The Bill of Rights is the foundation of American liberty, securing our most fundamental rights and freedoms—from the freedom to speak, assemble, and practice our faith as we please to the protections that ensure justice under the law.
For over 200 years, the first ten amendments to the United States Constitution have served as a basis from which civil society could grow and flourish. In honor of the ratification of the Bill of Rights on December 15, 1791, the National Constitution Center will celebrate the anniversary of the Bill of Rights with activities and discussions that celebrate not only the foundation of these groundbreaking freedoms but also the actions of the American people to insure their strength.
Through thoughtful and dynamic programming, visitors will explore the protections and limitations expressed in the Bill of Rights and the process by which it was created. Visitors will be able to get up close and analyze one of the original copies of the Bill of Rights in our new gallery and study other primary source documents to trace the origin and development of the first ten amendments.
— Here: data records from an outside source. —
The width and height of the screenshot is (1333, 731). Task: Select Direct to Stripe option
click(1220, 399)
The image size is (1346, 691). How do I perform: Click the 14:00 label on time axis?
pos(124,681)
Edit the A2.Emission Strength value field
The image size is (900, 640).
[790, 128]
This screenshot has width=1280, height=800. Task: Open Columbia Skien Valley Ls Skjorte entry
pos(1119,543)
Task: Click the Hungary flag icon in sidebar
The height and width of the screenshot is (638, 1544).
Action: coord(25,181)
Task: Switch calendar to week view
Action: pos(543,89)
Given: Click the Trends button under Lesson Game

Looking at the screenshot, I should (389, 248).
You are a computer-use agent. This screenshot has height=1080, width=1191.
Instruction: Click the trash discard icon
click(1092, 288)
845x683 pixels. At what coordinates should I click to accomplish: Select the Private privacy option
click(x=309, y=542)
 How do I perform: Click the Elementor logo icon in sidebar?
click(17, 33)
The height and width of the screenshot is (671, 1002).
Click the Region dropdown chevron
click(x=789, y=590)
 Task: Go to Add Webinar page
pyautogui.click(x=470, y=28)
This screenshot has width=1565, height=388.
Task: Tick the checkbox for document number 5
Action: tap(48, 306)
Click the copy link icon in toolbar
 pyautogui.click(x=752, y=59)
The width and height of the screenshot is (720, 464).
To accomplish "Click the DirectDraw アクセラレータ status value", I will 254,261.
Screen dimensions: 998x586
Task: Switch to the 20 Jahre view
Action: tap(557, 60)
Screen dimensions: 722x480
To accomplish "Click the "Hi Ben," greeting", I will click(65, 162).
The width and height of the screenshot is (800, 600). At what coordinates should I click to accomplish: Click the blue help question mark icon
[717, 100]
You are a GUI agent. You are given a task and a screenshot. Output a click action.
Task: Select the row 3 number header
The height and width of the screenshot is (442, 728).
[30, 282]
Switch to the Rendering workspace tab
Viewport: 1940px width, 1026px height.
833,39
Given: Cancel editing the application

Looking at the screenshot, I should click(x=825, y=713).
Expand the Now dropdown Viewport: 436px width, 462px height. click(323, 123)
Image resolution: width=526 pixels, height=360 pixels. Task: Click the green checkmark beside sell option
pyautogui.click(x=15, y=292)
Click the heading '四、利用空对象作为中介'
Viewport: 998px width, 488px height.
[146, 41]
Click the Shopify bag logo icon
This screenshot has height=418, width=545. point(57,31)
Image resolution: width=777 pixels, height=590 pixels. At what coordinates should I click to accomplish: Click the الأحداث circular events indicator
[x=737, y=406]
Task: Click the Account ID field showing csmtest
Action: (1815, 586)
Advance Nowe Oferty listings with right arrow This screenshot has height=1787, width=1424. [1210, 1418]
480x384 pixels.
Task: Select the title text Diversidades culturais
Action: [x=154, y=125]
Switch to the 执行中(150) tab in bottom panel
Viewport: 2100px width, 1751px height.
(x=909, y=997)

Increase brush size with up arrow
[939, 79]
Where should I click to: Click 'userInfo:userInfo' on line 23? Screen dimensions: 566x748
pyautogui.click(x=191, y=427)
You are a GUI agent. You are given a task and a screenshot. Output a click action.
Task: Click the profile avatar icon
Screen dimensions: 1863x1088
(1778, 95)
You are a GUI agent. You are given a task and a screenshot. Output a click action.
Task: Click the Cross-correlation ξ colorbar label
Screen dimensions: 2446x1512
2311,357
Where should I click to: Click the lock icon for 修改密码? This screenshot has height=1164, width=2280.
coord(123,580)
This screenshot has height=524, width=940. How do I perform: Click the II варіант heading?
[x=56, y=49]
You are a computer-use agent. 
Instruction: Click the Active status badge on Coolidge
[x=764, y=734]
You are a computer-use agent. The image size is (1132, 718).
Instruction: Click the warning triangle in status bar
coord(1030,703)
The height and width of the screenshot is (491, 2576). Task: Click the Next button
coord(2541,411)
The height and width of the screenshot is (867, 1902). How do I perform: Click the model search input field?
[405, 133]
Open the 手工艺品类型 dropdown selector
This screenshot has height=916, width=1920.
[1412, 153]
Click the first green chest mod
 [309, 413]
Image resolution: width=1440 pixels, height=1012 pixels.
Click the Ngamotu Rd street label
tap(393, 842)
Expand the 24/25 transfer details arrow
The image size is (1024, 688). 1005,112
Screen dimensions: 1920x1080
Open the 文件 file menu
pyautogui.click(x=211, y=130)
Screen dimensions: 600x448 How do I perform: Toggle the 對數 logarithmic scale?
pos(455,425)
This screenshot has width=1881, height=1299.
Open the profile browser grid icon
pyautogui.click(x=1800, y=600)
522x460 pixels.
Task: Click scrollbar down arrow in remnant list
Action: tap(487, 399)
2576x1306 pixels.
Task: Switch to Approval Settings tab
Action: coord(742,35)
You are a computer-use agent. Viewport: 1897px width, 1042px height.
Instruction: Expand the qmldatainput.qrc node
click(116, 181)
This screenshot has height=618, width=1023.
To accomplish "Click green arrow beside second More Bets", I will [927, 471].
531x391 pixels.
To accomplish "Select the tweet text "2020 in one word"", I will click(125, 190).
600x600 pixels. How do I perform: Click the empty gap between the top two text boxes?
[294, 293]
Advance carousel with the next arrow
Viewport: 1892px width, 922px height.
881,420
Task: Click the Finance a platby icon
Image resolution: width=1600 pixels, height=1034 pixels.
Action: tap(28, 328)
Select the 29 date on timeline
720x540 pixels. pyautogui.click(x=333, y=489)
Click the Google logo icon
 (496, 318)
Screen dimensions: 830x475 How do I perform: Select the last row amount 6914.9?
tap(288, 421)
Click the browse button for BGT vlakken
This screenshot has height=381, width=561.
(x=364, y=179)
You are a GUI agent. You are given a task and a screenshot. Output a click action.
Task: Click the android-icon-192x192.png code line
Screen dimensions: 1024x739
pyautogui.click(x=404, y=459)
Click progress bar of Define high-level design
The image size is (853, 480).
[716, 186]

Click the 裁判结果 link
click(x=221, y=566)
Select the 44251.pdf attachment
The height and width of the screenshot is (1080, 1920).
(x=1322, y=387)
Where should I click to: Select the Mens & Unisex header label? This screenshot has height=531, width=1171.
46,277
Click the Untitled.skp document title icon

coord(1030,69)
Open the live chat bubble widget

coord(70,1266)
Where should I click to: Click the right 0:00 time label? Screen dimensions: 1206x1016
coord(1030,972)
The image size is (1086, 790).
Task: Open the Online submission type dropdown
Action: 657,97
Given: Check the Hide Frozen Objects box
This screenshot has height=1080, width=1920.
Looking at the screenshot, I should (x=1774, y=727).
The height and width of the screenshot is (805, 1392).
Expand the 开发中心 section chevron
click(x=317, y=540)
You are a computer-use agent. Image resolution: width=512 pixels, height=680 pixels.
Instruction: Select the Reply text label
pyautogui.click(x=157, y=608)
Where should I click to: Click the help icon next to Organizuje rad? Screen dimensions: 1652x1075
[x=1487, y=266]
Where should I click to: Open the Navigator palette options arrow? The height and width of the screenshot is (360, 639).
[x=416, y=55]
Throughout the programming period, visitors will consider how the Bill of Rights might be updated to reflect 21st-century circumstances and the concept of freedom in America.
Admission to the National Constitution Center will be $5 on December 15, 2014, courtesy of Macy’s, Inc.
The first 10 amendments to the Constitution guarantee so many of our rights and freedoms that we use every single day. Join us as we learn the story of the Bill of Rights, from the time of the Founders right up to today! You’ll see how James Madison originally proposed the Bill of Rights, and how it was up to Congress and the states to decide which amendments made the cut. We’ll show you which rights are actually protected by the Bill of Rights, and you’ll even learn about how students just like you have used those amendments to stand up for their principles—even if it meant taking their case all the way to the Supreme Court! Come along and get to know your rights as we take a look at the Bill of Rights!
Not all of the amendments that James Madison proposed made it into the final Bill of Rights. Is there anything missing from the Bill of Rights that you would have included?